• **Document excerpt**

Content starts

Repeating the analysis for the CBP data
Overview
A window-based DB analysis will be shown for transcription factor (TF) data, to complement the histone mark analysis above. This data set compares CBP binding between wild-type (WT) and CBP knock-out (KO) animals ( Kasper et al., 2014). The aim is to use csaw and other Bioconductor packages to identify DB sites between genotypes. Most, if not all, of these sites should be increased in the WT, given that protein function should be compromised in the KO.
Aligning reads from CBP libraries
Libraries are downloaded from the NCBI GEO data series GSE54453, using the SRA accessions listed below. The data set contains two biological replicates for each of the two genotypes. One file is available for each library, i.e., no technical replicates.
sra.numbers <- c ( "SRR1145787" , "SRR1145788" , "SRR1145789" , "SRR1145790" ) genotype <- c ( "wt" , "wt" , "ko" , "ko" ) all.sra <- paste0 (sra.numbers, ".sra" ) data.frame ( SRA= all.sra, Condition= genotype)
## SRA Condition
## 1 SRR1145787.sra wt
## 2 SRR1145788.sra wt
## 3 SRR1145789.sra ko
## 4 SRR1145790.sra ko
SRA files are unpacked to yield FASTQ files with the raw read sequences.
for (sra in all.sra) { code <- system ( paste ( "fastq-dump" , sra)) stopifnot (code==0L) } all.fastq <- paste0 (sra.numbers, ".fastq" )
Reads are aligned to the mm10 genome using Rsubread. Here, the default consensus threshold is used as the reads are longer (75 bp). A Phred offset of +64 is also used, instead of the default +33 used in the previous analysis.
bam.files <- paste0 (sra.numbers, ".bam" ) align ( index= "index/mm10" , readfile1= all.fastq, type= 1 , phredOffset= 64 , input_format= "FASTQ" , output_file= bam.files)
Alignments in each BAM file are sorted by coordinate. Duplicate reads are marked, and the resulting files are indexed.
temp.bam <- "cbp_temp.bam" temp.file <- "cbp_metric.txt" temp.dir <- "cbp_working" dir.create (temp.dir) for (bam in bam.files) { out <- suppressWarnings ( sortBam (bam, "cbp_temp" )) file.rename (out, bam) code <- system ( sprintf ( "MarkDuplicates I=%s O=%s M=%s \\ TMP_DIR=%s AS=true REMOVE_DUPLICATES=false \\ VALIDATION_STRINGENCY=SILENT" , bam, temp.bam, temp.file, temp.dir)) stopifnot (code==0L) file.rename (temp.bam, bam) } indexBam (bam.files)

Content ends

• **Record extracts**
Content starts

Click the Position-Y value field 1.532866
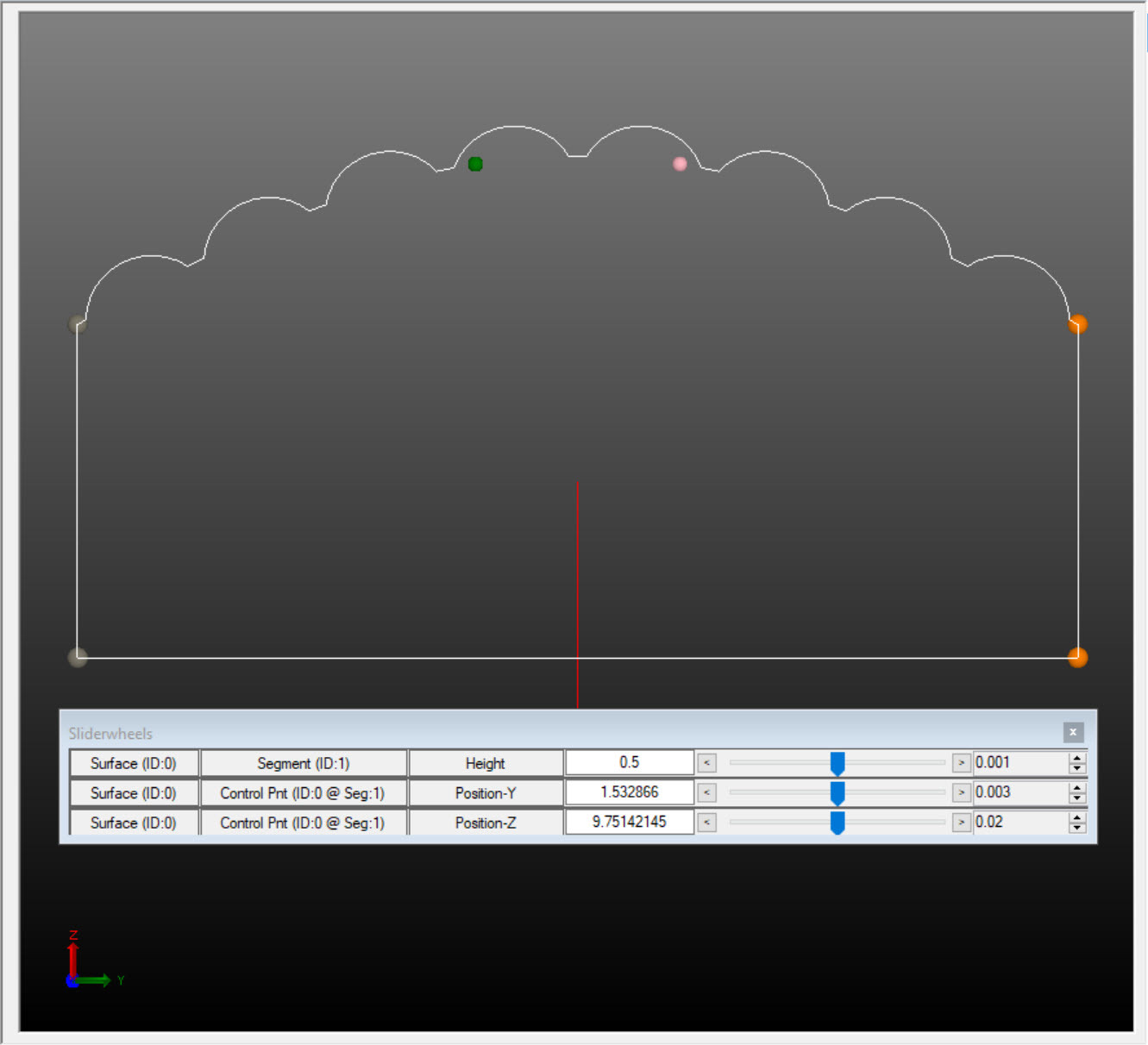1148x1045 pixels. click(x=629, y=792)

Content ends
Content starts

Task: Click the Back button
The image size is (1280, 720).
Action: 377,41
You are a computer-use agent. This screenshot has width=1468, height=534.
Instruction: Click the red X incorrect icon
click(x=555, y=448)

Content ends
Content starts

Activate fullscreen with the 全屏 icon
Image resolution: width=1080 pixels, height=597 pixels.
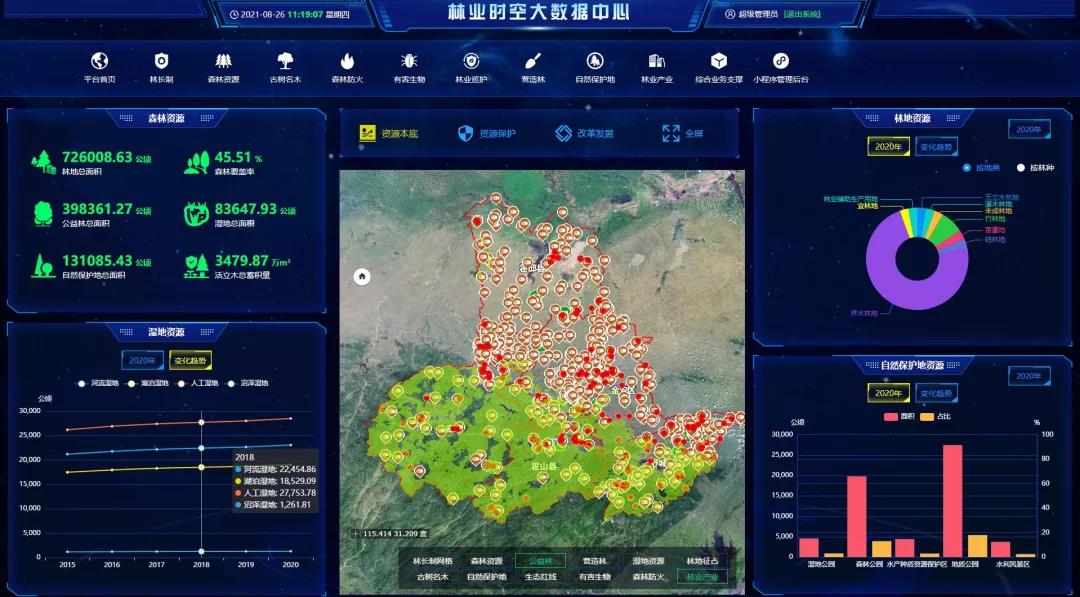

Content ends

• **What the task asks**
Resume the walkthrough on analyzing the CBP binding data from the point where it stops.

• **Answer to this exercise**
Some mapping statistics can be reported as previously described. For brevity, the code will not be shown here, as it is identical to that used for the H3K9ac analysis.
## Total Mapped Marked Prop.mapped Prop.marked
## SRR1145787.bam 28525952 24015041 2244935 84.18664 9.348037
## SRR1145788.bam 25514465 21288115 2062157 83.43547 9.686893
## SRR1145789.bam 34476967 28830024 2678297 83.62111 9.289958
## SRR1145790.bam 32624587 27067108 2912659 82.96537 10.760880
Detecting DB between genotypes for CBP
Counting reads into windows. First, a readParam object is constructed to standardize the parameter settings in this analysis. The ENCODE blacklist is again used to remove reads in problematic regions. For consistency, the MAPQ threshold of 50 is also re-used here for removing poorly aligned reads. Lower thresholds (e.g., from 10 to 20) can be used for longer reads with more reliable mapping locations - though in practice, the majority of long read alignments reported by Rsubread tend to have very high or very low MAPQ scores, such that the exact choice of the MAPQ threshold is not a critical parameter.
param <- readParam ( minq= 50 , discard= blacklist)
The average fragment length is estimated by maximizing the cross-correlation function, as previously described.
x <- correlateReads (bam.files, param=reform (param, dedup= TRUE )) frag.len <- which.max (x) - 1 frag.len
## [1] 162
Reads are then counted into sliding windows. For TF data analyses, smaller windows are necessary to capture sharp binding sites. A large window size will be suboptimal as the count for a particular site will be “contaminated” by non-specific background in the neighbouring regions. In this case, a window size of 10 bp is used.
win.data <- windowCounts (bam.files, param= param, width= 10 , ext= frag.len) win.data
## class: RangedSummarizedExperiment
## dim: 9127613 4
## metadata(4): spacing width shift final.ext
## assays(1): counts
## rownames: NULL
## rowRanges metadata column names(0):
## colnames: NULL
## colData names(4): bam.files totals ext param
The default spacing of 50 bp is also used here. This may seem inappropriate, given that the windows are only 10 bp. However, reads lying in the interval between adjacent windows will still be counted into several windows. This is because reads are extended to the value of frag.len, which is substantially larger than the 50 bp spacing. Again, smaller spacings can be used but will provide little benefit, given that each extended read already overlaps multiple windows.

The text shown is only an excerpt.